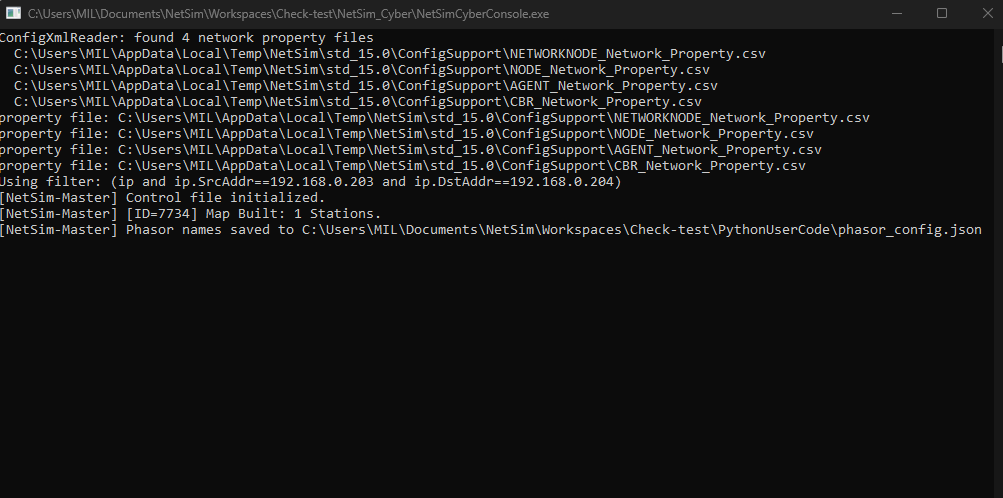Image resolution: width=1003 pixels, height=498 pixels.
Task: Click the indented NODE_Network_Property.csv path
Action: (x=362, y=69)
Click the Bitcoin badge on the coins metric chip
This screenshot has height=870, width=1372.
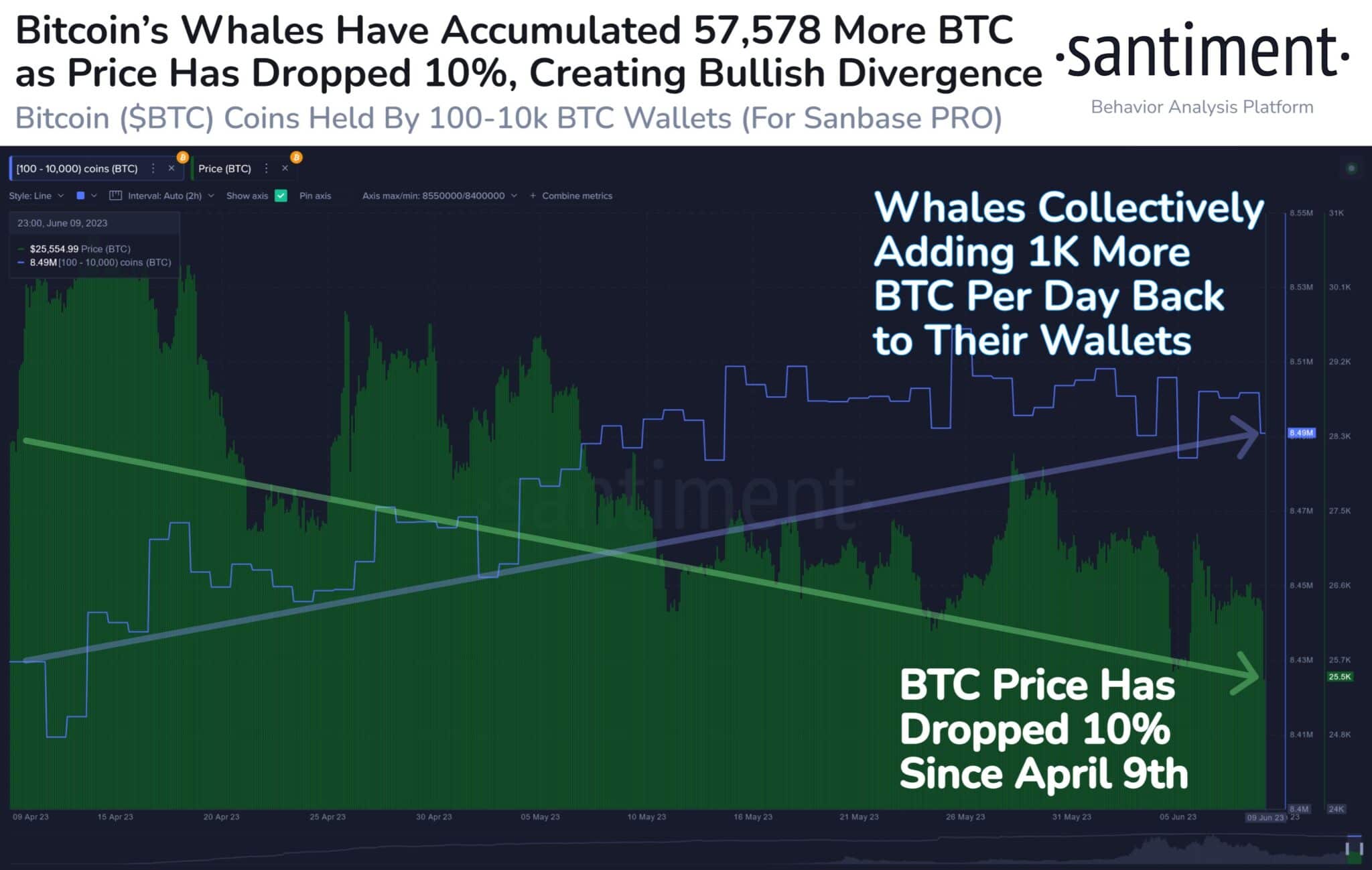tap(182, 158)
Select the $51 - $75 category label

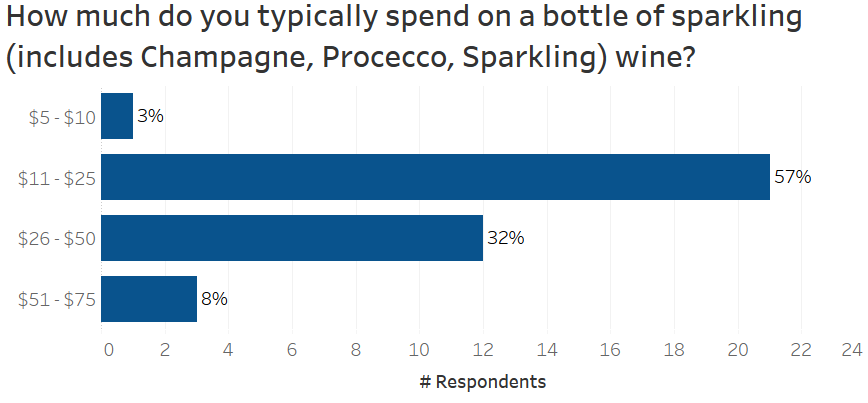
--
→ **WHAT IS NEEDED**
Your job is to restate, word for word, only the lines from the one holding "Click the Bitcoin" through the end of the material; pictures stay out.

→ **ANSWER TO THIS EXERCISE**
Click the Bitcoin badge on the coins metric chip
This screenshot has height=870, width=1372.
tap(182, 158)
Select the $51 - $75 category label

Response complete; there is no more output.